■ The exercise:
Write out the records word for word, starting at the line that contains "Tap the settings" and ending at the last line of the records.

** Start Provided information **

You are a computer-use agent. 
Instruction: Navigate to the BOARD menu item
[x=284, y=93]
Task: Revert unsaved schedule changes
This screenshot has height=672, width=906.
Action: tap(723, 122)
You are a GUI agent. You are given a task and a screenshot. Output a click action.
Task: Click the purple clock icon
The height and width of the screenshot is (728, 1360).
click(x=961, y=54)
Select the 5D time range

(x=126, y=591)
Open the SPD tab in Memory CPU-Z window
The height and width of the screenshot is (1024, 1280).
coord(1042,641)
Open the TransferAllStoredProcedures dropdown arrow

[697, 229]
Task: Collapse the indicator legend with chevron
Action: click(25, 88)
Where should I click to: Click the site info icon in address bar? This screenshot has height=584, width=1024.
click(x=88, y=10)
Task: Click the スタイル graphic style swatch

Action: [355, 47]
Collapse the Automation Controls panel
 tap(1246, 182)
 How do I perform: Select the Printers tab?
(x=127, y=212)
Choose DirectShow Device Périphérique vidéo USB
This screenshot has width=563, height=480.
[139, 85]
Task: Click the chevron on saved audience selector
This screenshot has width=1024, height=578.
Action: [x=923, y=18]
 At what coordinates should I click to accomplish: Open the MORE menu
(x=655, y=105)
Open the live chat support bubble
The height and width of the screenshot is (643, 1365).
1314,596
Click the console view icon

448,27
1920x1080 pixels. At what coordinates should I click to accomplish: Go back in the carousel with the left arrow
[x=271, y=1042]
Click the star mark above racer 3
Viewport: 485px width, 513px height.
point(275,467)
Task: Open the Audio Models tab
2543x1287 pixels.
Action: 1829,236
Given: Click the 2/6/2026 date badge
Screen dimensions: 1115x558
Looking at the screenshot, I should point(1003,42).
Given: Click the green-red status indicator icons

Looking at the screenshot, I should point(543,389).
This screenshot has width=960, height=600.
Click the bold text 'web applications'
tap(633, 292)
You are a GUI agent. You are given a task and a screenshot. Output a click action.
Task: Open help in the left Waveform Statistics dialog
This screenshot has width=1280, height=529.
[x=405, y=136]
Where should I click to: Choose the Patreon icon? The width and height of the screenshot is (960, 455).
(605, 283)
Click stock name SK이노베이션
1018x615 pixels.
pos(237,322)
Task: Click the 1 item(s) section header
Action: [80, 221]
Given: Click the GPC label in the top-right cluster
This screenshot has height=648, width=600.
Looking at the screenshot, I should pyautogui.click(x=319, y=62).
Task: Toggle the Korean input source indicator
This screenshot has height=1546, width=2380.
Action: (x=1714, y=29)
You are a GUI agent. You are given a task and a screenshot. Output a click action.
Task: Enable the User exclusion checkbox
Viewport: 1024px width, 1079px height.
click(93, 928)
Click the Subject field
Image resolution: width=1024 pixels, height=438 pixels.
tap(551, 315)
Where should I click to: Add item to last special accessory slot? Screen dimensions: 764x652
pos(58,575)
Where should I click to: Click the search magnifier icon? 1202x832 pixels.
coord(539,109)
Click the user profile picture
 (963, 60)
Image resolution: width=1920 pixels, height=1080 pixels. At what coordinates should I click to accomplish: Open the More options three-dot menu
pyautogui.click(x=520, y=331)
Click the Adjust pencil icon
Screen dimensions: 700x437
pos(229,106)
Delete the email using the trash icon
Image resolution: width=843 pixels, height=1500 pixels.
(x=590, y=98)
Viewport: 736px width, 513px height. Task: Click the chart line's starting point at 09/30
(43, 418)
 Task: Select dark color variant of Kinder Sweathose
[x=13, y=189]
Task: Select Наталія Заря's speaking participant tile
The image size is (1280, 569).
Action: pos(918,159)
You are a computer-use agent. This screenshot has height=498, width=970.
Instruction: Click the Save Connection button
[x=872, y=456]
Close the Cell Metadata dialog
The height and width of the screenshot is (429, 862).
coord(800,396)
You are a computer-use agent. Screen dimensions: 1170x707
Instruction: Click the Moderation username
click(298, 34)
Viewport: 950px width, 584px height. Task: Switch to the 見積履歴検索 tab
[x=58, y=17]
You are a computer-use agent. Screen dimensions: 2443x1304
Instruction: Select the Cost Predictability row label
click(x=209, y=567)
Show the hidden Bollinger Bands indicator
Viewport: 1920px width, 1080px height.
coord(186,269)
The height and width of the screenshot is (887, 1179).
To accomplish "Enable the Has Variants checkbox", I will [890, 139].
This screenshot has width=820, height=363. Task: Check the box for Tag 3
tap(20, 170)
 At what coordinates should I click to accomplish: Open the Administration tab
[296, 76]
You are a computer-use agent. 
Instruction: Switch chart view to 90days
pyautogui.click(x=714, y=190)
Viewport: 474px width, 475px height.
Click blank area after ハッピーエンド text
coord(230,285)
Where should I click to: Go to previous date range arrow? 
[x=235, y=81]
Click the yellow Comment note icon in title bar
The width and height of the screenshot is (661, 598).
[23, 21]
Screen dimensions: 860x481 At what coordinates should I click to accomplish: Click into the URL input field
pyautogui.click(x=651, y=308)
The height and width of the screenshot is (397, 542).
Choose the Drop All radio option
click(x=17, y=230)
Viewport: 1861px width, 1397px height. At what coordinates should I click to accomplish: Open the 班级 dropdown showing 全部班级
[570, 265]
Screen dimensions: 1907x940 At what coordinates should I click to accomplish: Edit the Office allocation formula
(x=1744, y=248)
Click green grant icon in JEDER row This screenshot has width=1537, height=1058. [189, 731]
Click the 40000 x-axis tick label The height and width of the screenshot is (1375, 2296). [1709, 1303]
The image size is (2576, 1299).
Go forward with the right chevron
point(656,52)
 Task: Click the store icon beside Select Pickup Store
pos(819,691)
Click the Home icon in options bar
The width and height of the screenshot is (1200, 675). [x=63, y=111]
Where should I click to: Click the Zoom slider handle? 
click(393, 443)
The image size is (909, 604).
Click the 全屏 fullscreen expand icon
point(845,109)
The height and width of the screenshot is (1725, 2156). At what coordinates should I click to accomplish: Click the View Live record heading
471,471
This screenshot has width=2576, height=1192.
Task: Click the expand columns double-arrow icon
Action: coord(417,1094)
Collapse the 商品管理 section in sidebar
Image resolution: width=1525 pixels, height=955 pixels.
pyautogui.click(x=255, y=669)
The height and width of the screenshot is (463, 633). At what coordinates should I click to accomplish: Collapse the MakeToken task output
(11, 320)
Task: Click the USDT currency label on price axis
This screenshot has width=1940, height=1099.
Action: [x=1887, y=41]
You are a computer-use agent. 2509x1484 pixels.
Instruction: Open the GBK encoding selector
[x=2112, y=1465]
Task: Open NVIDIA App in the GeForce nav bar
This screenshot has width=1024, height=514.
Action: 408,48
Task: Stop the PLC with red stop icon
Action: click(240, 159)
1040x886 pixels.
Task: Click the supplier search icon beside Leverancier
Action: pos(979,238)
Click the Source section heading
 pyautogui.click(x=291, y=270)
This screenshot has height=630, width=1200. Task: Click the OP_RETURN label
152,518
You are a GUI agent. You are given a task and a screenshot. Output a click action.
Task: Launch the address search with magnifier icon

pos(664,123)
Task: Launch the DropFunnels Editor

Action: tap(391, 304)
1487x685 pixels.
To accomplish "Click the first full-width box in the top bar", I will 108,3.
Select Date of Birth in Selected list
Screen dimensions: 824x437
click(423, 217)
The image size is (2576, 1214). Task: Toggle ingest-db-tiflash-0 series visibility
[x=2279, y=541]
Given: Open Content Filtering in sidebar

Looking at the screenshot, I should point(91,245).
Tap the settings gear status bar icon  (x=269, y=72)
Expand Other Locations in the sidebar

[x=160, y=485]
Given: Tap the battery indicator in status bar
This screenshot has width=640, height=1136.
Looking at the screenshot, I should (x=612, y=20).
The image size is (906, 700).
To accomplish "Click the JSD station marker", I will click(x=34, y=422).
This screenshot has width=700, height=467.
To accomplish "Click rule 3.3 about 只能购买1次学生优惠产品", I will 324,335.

** End Provided information **

■ Written response:
Tap the settings gear status bar icon  (x=269, y=72)
Expand Other Locations in the sidebar

[x=160, y=485]
Given: Tap the battery indicator in status bar
This screenshot has width=640, height=1136.
Looking at the screenshot, I should (x=612, y=20).
The image size is (906, 700).
To accomplish "Click the JSD station marker", I will click(x=34, y=422).
This screenshot has width=700, height=467.
To accomplish "Click rule 3.3 about 只能购买1次学生优惠产品", I will 324,335.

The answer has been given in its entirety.